“Ser ou não ser, eis a questão” (To be or not to
be, that’s the question). Até mesmo quem nunca ouviu falar de
William Shakespeare, deve ter ouvido esta frase alguma vez. Ela inicia o
monólogo do príncipe Hamlet no Ato 3, cena 1. Na sequência daquela frase – na
tradução de Millôr Fernandes – Hamlet expressa sua dúvida: “Será mais nobre
sofrer na alma / Pedradas e flechadas do destino feroz / Ou pegar em armas
contra o mar de angústias / E, combatendo-o, dar-lhe fim?”
Dormir e morrer são possibilidades de fuga que o personagem avalia como
forma de enfrentamento daquelas mazelas. Mas a dúvida o corrói entre aguentar
os males que nos cabem nesta vida e o medo do que se encontrará do outro lado
da morte. Isso fala tão de perto a tantos de nós que, como ele, acossados,
quedamo-nos paralisados entre “suportar os males que já temos, a fugirmos para
outro que desconhecemos”.
Esse drama de profundidade abismal atinge a todos e se manifesta de uma
forma quase banal nas entrelinhas de nossas corriqueiras vidinhas. Todos ansiamos
ardentemente por certezas. Queremos garantias. Cercamo-nos de toda sorte de
coisas e atos a fim de dar a nós mesmos o descanso de que tudo ocorrerá como
esperamos. Lidamos mal com a probabilidade e ainda pior com seu filho dileto, o
imponderável.
Em minha atividade, muitas
vezes observo o comportamento das pessoas – algumas nada demonstram, o que não
quer dizer que nada sintam – no momento em que se repassa informações sobre uma
cirurgia, por exemplo. Elas devem assinar um documento em que autorizam o
procedimento. Ali se lê que os riscos com anestesia, intercorrências, etc estão
ao redor, quase sempre, de 1%. Você leu corretamente, mas ali está o ponto de
desequilíbrio. Nós queremos ouvir em tal hora que tudo será 100%, pois a
incerteza transformará aquela chance minúscula de algo dar errado num monstro,
se não conseguirmos lograr compensar com outros pensamentos e disposição
emocional.
A certeza consola, dá segurança. Mas é escassa como o mais raro metal.
Refiro-me apenas às certezas na vida, não àquelas atribuídas a Benjamin
Franklin: “Há apenas duas certezas na vida: a morte e os impostos”. O humor
brasileiro retirou o termo “os impostos” e em seu lugar colocou o show de final
de ano do Roberto Carlos.
Se despendemos energia, tempo e esforço mental em busca de certezas para
cada coisa, seremos engolfados por uma espiral de preocupações e comportamentos
que rapidamente entrarão no campo patológico, não raro com expressões místicas,
manias, necessidades de ordem onde poderia haver alguma bagunça. Tornamos nossa
vida infernal e a dos outros também.
Todas as áreas da vida podem ser maculadas por esta ânsia por certezas.

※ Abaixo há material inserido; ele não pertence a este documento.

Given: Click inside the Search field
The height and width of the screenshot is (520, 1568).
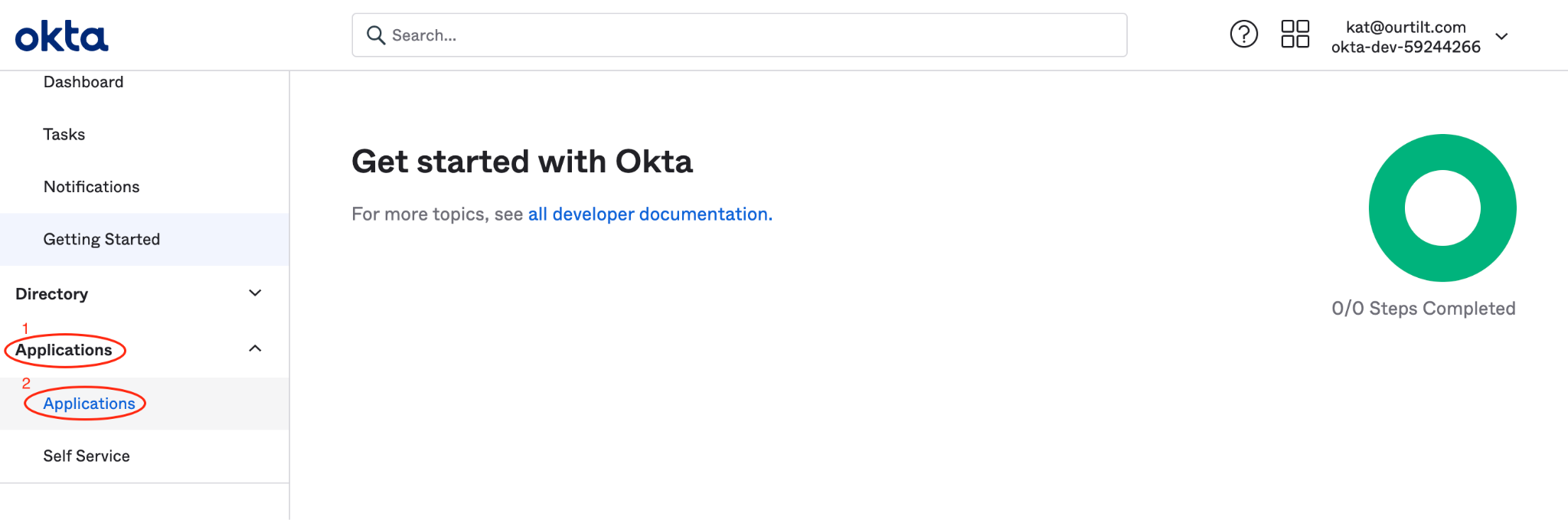Looking at the screenshot, I should (740, 35).
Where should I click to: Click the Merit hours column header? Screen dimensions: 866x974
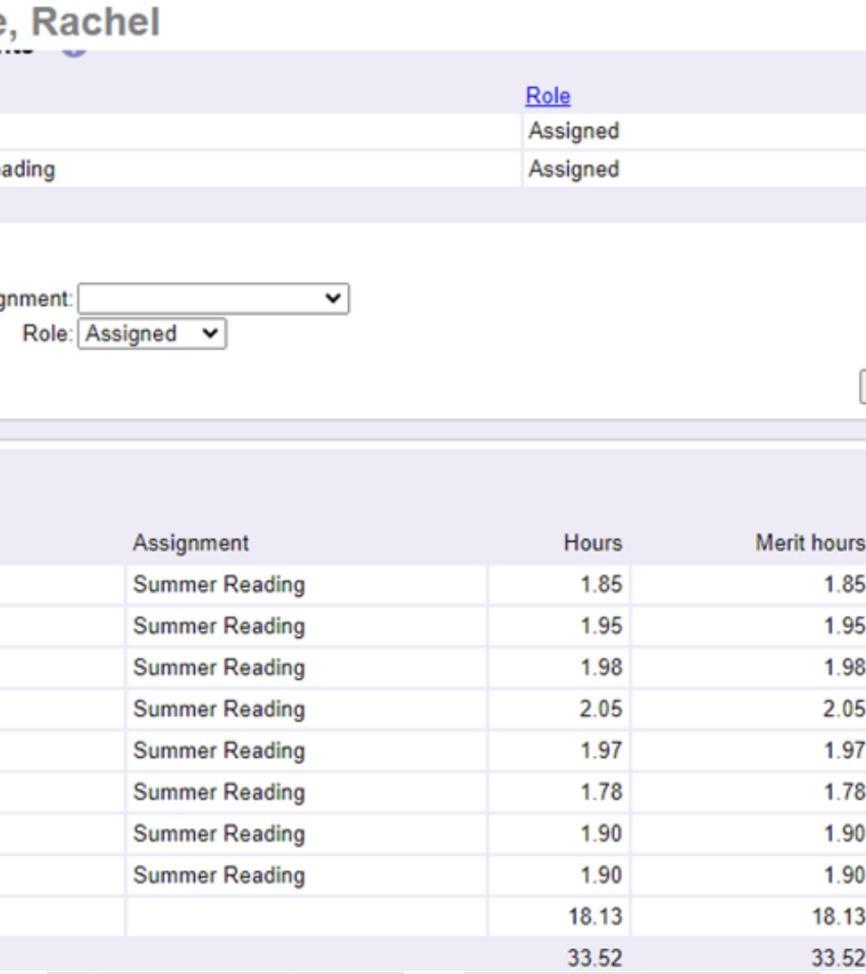809,543
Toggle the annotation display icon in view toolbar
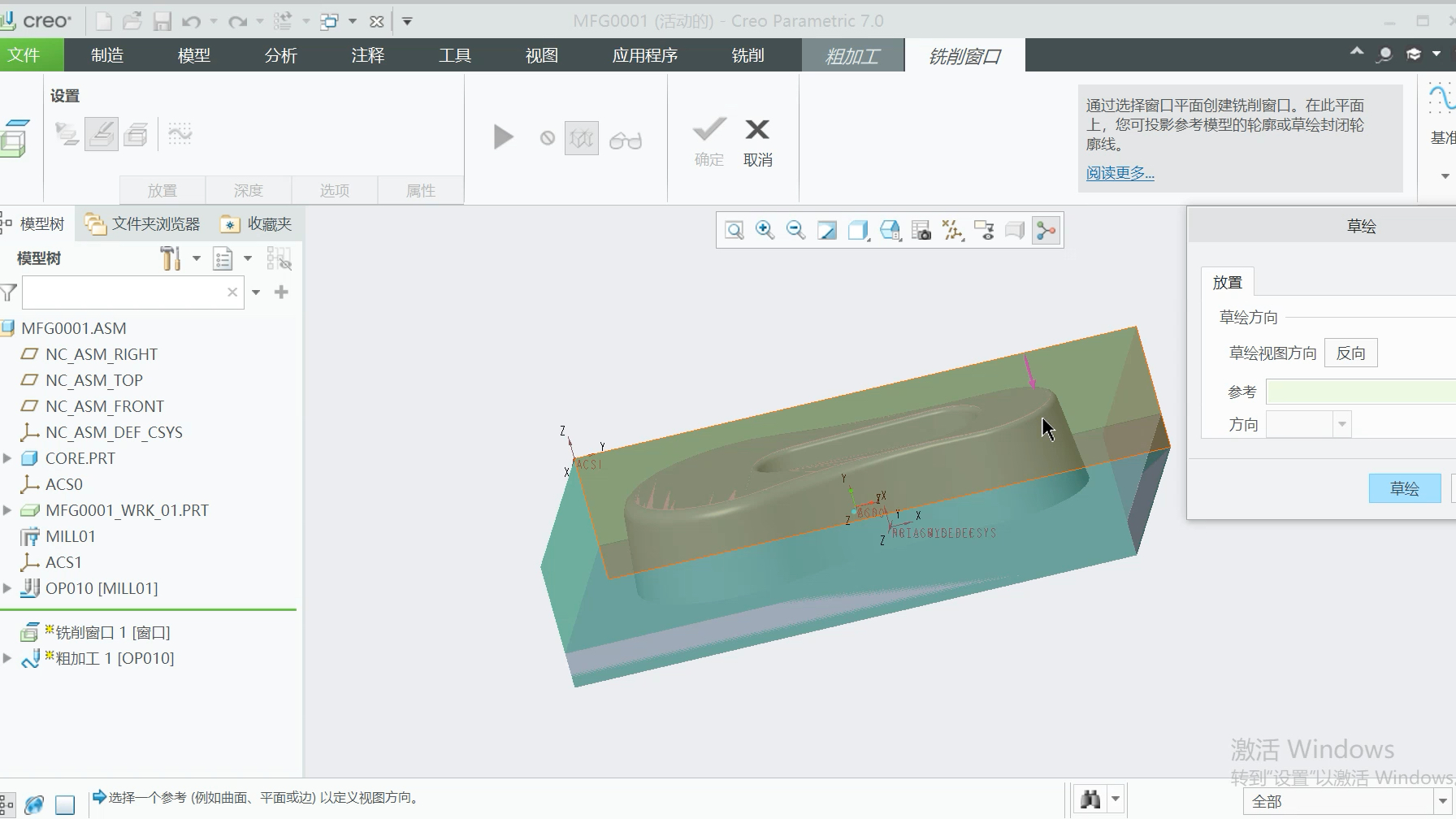Screen dimensions: 1456x819 pos(984,231)
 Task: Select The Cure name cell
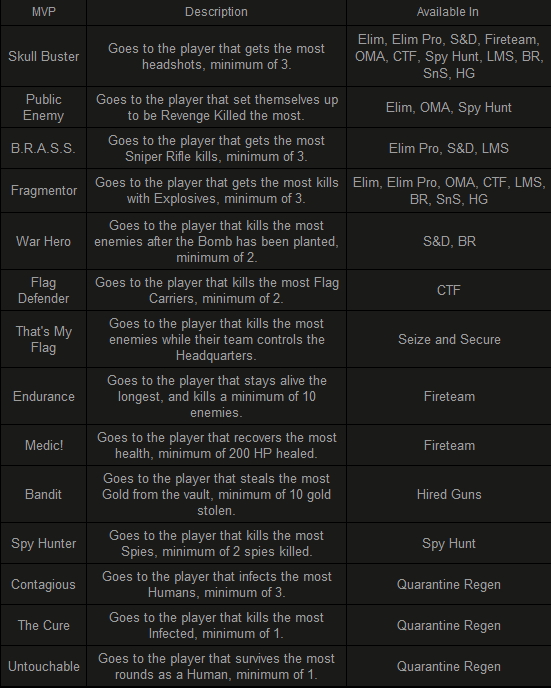click(x=43, y=625)
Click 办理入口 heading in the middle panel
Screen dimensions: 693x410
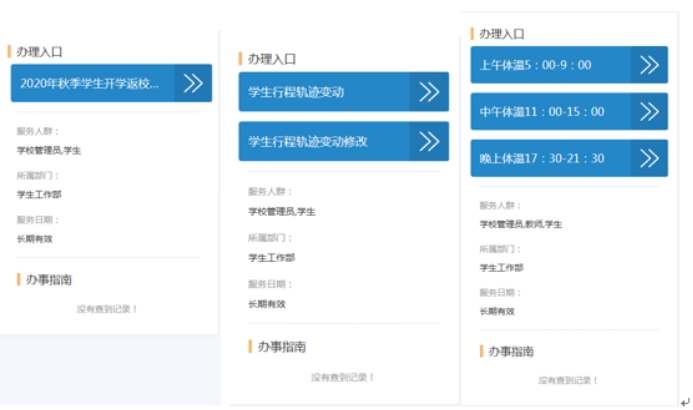coord(272,59)
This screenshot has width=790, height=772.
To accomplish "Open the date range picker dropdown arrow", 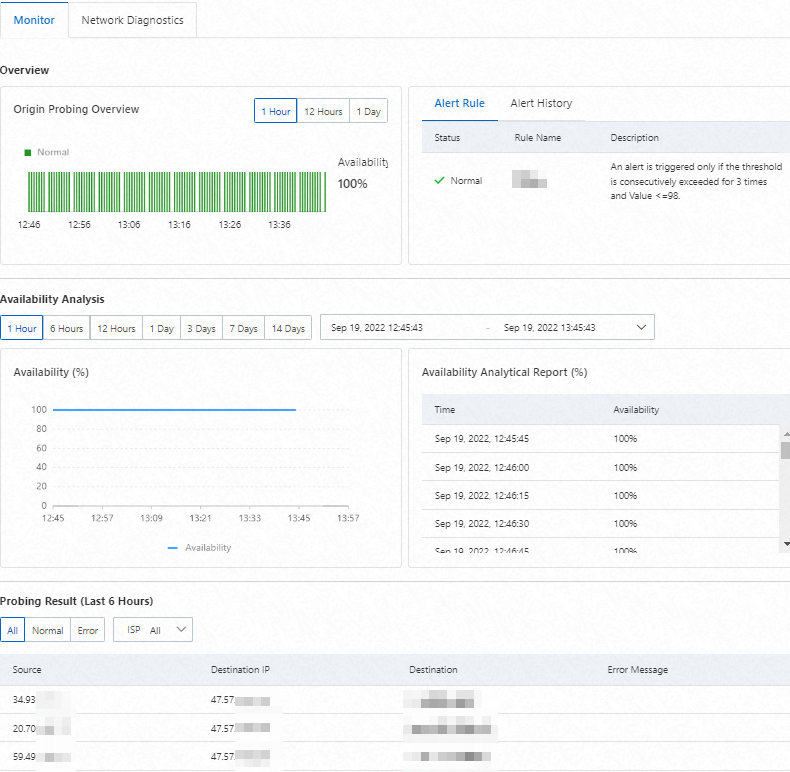I will pyautogui.click(x=641, y=327).
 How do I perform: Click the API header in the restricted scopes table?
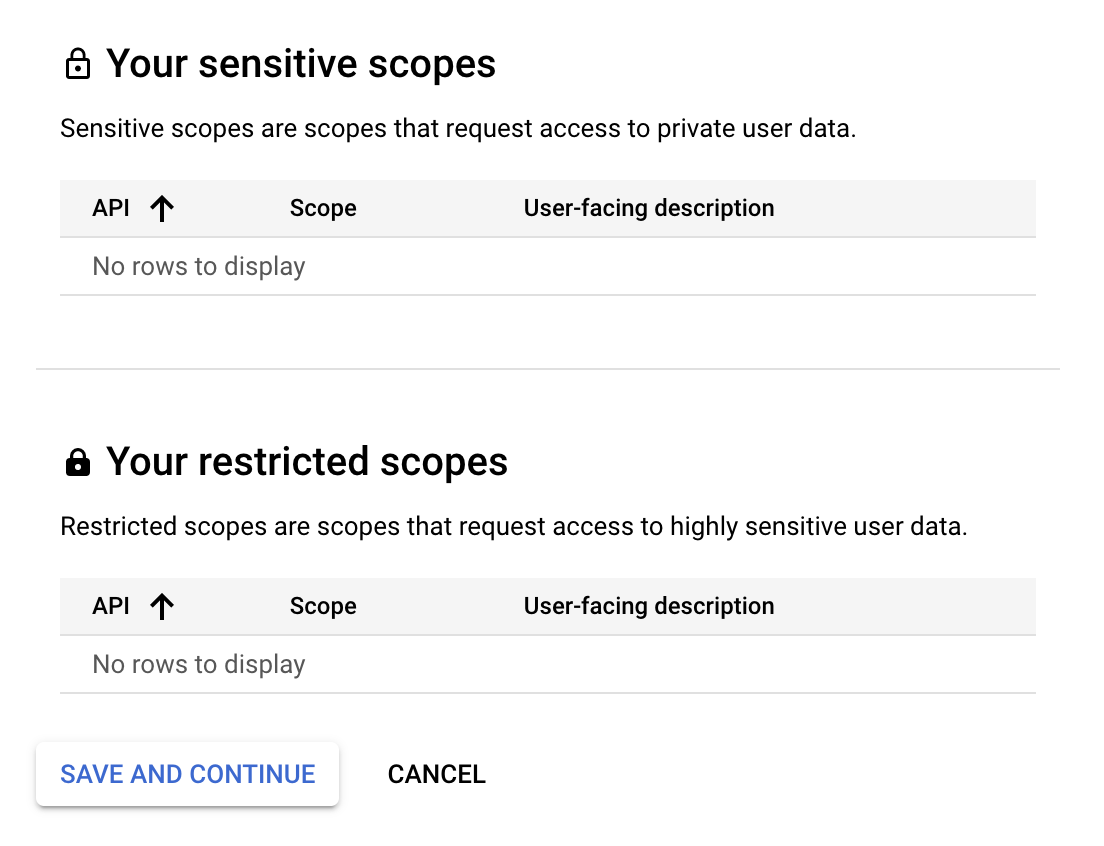(111, 606)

Há pessoas que estão demandando aprovação o tempo inteiro por coisas mínimas
que fazem. O outro o valida em sua insegurança de ser bom em algo ou lhe
empresta o senso de que tem algum valor em si mesmo. O(a) amante fustigará seu
amado(a) com exigências de provas de seu amor, ainda mais quando possuído pelo
“demônio de olhos verdes”. O pai demandará a atenção e amor do filho como forma
de uma gratidão que deve ser manifesta vida afora. O patrão exigirá de seu
funcionário desempenho tal que entrará na pura e simples exploração e sabe-se
com que armas o fará. De si para si, aquele que busca a certeza, nunca terá autoconfiança
e deplorará até seu mais incrível feito.
Michel de Montaigne afirma em um de seus ensaios quando defende que tipo
de educação se deveria dar às crianças: “Tudo se submeterá ao exame da criança
[e dos jovens] e nada se lhe enfiará na cabeça por simples autoridade e
crédito. Que nenhum princípio, de Aristóteles, dos estoicos ou dos epicuristas,
seja seu princípio. Apresentem-se-lhes todos em sua diversidade e que ele
escolha se puder. E se não o puder fique na dúvida, pois só os loucos
têm certeza absoluta de sua opinião.”
A dúvida é para os
mentalmente sãos. É para os maduros. É para os experimentados que podem lidar
com ela sem desespero. É para os que alcançaram algum nível de resolução
interna e nem falo que tenham feito anos de terapia, bastam as lides da vida e
os sofrimentos que ela impõe. Embora, verdade seja dita, a terapia seja
ferramenta maravilhosa naquele mister.